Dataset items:
--- Start ---
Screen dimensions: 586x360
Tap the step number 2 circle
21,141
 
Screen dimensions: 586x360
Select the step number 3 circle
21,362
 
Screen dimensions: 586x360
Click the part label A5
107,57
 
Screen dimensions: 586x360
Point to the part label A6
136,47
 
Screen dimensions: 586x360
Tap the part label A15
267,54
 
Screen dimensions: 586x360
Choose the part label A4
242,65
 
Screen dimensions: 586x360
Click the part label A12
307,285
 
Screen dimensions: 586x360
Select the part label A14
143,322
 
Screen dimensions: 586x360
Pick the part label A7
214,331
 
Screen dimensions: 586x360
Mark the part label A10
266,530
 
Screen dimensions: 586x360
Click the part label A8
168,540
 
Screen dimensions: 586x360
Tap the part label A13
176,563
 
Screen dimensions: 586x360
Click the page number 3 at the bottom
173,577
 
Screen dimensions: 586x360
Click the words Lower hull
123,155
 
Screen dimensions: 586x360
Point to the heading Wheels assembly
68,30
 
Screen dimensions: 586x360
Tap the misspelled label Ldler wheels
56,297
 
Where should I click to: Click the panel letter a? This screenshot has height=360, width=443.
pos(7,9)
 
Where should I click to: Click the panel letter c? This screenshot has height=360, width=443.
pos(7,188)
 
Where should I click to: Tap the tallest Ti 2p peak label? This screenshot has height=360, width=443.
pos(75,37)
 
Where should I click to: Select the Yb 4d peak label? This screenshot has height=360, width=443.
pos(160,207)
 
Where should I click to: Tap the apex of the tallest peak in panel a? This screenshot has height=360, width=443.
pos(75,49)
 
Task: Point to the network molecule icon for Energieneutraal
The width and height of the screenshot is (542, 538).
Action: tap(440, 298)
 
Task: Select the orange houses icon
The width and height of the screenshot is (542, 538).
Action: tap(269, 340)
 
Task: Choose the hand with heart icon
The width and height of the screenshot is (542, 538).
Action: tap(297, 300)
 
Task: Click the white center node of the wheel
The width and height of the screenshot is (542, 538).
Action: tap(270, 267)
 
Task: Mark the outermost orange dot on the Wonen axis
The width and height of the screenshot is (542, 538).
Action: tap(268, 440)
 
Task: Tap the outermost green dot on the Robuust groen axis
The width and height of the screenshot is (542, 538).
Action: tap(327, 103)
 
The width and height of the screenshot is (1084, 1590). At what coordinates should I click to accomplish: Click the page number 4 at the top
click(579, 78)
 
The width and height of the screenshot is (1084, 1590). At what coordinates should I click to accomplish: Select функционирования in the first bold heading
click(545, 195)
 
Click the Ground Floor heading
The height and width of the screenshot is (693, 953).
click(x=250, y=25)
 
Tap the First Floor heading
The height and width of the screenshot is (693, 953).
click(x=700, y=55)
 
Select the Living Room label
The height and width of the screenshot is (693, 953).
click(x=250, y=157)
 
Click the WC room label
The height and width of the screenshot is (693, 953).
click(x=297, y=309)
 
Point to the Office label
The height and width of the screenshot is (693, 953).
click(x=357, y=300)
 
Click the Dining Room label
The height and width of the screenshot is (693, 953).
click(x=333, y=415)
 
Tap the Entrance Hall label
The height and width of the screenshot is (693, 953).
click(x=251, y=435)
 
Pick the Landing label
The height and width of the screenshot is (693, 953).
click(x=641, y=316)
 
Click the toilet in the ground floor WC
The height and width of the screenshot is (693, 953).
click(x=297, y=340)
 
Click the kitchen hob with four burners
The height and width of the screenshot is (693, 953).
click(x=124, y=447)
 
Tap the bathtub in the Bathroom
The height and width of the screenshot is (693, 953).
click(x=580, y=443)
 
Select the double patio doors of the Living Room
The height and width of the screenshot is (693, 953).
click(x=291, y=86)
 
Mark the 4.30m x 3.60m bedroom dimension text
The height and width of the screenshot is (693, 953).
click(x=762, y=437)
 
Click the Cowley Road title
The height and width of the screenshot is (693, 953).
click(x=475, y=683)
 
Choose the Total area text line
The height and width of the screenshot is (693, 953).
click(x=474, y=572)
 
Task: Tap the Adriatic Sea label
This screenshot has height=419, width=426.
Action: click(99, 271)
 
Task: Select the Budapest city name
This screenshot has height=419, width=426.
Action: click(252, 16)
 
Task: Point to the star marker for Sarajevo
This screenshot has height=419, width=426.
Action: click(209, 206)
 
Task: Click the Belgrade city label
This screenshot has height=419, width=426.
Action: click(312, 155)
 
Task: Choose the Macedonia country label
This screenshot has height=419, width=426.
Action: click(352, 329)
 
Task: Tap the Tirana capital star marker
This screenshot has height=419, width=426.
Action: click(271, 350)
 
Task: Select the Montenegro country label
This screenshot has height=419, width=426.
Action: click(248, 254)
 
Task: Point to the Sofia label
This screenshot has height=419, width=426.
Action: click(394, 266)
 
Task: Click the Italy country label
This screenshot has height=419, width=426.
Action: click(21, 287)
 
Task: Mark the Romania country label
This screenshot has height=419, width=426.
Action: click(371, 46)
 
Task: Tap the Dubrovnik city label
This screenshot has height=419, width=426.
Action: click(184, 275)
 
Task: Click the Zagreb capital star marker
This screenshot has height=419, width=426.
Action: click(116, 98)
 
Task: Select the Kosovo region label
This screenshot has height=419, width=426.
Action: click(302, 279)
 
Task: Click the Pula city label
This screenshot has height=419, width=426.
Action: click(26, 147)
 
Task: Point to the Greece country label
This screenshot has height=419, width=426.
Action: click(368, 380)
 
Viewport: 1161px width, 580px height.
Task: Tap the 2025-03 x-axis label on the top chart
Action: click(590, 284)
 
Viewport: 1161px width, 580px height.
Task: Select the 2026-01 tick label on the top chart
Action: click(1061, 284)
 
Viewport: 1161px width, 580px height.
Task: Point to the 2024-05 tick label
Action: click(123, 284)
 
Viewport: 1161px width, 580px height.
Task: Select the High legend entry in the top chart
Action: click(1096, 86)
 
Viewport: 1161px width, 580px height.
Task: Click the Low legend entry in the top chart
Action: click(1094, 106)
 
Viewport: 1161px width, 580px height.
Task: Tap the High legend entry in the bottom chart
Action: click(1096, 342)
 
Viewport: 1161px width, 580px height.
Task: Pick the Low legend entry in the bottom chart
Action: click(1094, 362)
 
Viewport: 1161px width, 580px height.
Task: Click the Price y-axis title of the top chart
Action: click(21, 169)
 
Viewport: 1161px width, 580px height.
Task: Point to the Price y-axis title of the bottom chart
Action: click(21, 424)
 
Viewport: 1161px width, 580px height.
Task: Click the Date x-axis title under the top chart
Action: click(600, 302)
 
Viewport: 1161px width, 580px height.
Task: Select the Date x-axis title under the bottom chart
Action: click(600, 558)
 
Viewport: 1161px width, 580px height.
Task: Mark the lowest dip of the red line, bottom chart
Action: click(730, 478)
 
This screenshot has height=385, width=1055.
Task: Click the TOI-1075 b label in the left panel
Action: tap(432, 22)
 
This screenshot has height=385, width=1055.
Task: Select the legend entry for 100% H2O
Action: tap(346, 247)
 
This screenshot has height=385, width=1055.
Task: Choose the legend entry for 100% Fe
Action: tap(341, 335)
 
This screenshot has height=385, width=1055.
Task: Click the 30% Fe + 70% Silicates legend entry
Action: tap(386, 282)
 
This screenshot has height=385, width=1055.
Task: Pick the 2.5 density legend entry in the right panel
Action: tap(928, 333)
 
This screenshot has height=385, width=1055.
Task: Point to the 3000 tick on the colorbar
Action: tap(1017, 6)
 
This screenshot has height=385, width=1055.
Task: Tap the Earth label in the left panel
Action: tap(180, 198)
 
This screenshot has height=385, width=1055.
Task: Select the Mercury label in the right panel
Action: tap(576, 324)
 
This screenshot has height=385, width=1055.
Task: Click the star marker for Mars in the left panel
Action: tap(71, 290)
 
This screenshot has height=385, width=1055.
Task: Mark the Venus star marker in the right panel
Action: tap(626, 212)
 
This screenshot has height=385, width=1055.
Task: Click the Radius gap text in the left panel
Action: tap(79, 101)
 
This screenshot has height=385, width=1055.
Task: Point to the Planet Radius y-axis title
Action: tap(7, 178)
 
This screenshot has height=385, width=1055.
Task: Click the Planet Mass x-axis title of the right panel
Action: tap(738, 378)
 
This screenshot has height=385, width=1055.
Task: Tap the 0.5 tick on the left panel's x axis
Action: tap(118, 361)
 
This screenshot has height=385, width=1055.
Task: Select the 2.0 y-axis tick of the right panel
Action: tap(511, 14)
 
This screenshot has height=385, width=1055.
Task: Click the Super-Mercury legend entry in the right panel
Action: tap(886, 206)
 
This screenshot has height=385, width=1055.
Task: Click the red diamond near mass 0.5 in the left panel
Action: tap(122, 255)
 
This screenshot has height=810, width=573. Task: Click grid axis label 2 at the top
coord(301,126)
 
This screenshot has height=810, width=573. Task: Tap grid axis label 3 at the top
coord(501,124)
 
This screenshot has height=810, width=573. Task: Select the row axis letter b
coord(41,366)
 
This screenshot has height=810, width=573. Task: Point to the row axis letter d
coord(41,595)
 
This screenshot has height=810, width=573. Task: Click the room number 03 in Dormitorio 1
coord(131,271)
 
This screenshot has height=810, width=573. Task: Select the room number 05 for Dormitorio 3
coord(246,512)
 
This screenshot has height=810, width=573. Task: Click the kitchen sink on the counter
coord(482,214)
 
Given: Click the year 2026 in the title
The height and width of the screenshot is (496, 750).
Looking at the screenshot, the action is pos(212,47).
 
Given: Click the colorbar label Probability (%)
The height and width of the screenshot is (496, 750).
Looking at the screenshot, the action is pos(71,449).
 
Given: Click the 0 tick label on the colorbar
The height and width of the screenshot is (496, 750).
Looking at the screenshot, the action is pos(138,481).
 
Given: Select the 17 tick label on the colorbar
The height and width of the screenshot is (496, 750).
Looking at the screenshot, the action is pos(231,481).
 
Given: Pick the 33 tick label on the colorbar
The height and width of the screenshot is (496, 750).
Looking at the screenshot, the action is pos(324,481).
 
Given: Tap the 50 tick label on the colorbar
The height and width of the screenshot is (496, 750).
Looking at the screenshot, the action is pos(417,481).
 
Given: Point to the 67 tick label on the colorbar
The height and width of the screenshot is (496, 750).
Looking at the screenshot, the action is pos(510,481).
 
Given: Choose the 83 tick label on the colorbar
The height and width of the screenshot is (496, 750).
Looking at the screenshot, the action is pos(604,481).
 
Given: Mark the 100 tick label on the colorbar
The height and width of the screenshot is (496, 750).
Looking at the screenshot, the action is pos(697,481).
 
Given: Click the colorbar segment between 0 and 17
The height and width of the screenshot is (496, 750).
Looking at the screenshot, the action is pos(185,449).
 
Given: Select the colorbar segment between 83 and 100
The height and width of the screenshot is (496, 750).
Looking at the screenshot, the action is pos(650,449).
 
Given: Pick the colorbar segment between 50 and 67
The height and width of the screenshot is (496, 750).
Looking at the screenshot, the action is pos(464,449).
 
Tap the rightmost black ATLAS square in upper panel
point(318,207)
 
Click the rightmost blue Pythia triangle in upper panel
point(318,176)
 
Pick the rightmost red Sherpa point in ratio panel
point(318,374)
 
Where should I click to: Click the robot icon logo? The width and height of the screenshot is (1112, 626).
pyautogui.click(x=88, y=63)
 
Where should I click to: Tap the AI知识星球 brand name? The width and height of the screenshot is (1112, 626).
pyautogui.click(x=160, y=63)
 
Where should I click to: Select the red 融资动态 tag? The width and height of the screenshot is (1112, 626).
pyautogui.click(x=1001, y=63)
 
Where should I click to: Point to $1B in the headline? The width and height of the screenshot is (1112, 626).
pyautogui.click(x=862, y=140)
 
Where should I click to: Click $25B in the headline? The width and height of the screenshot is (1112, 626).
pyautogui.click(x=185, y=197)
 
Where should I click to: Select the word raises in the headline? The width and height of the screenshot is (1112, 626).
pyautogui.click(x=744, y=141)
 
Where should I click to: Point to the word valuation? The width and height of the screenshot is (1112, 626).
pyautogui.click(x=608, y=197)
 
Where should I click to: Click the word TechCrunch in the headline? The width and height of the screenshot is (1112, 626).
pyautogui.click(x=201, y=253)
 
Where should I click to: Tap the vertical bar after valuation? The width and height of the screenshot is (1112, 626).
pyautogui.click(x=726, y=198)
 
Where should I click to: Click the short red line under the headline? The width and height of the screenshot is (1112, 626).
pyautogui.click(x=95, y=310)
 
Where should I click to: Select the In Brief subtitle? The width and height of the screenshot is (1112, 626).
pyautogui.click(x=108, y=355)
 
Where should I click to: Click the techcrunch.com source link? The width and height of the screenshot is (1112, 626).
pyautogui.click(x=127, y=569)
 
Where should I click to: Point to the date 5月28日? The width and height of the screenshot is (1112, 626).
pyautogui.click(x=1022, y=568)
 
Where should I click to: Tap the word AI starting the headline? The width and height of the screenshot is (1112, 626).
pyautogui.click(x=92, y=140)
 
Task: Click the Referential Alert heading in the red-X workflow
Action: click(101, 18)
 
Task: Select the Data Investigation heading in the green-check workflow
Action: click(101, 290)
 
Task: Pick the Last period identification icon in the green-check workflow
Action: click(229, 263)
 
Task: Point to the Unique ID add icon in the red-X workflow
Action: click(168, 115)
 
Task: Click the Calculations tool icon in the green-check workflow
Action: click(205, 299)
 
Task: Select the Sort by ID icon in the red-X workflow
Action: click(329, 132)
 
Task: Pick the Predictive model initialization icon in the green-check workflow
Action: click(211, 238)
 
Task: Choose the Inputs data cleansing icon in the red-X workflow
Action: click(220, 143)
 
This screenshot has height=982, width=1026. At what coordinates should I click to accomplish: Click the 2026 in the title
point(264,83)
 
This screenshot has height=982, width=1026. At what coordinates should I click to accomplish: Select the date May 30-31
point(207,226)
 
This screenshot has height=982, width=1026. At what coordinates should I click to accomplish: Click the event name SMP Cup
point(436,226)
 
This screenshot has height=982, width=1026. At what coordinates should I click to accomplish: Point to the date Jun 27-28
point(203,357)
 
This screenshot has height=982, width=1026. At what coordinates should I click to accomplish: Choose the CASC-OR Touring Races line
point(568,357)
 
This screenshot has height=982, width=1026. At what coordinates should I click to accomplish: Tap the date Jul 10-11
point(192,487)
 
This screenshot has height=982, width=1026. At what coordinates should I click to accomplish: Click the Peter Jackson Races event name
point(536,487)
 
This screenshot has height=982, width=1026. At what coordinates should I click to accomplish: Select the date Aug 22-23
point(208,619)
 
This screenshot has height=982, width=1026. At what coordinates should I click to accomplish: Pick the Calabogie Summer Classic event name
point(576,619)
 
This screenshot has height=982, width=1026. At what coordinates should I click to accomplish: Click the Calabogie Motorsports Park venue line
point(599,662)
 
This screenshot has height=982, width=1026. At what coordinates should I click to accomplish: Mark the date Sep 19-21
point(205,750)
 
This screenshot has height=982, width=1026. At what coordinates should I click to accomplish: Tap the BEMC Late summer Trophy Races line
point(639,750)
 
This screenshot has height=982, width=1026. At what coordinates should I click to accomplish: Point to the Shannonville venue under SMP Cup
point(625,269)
--- End ---
• **EXERCISE INSTRUCTIONS**
Arrange the part of the data above that opens with the line containing "Where should I click to: Select the In" and closes with the line containing "pyautogui.click(x=127, y=569)" as a JSON list of strings, one string per line and blank lines left out.

• **SOLUTION FOR THIS PROBLEM**
[
  "Where should I click to: Select the In Brief subtitle? The width and height of the screenshot is (1112, 626).",
  "pyautogui.click(x=108, y=355)",
  "Where should I click to: Click the techcrunch.com source link? The width and height of the screenshot is (1112, 626).",
  "pyautogui.click(x=127, y=569)"
]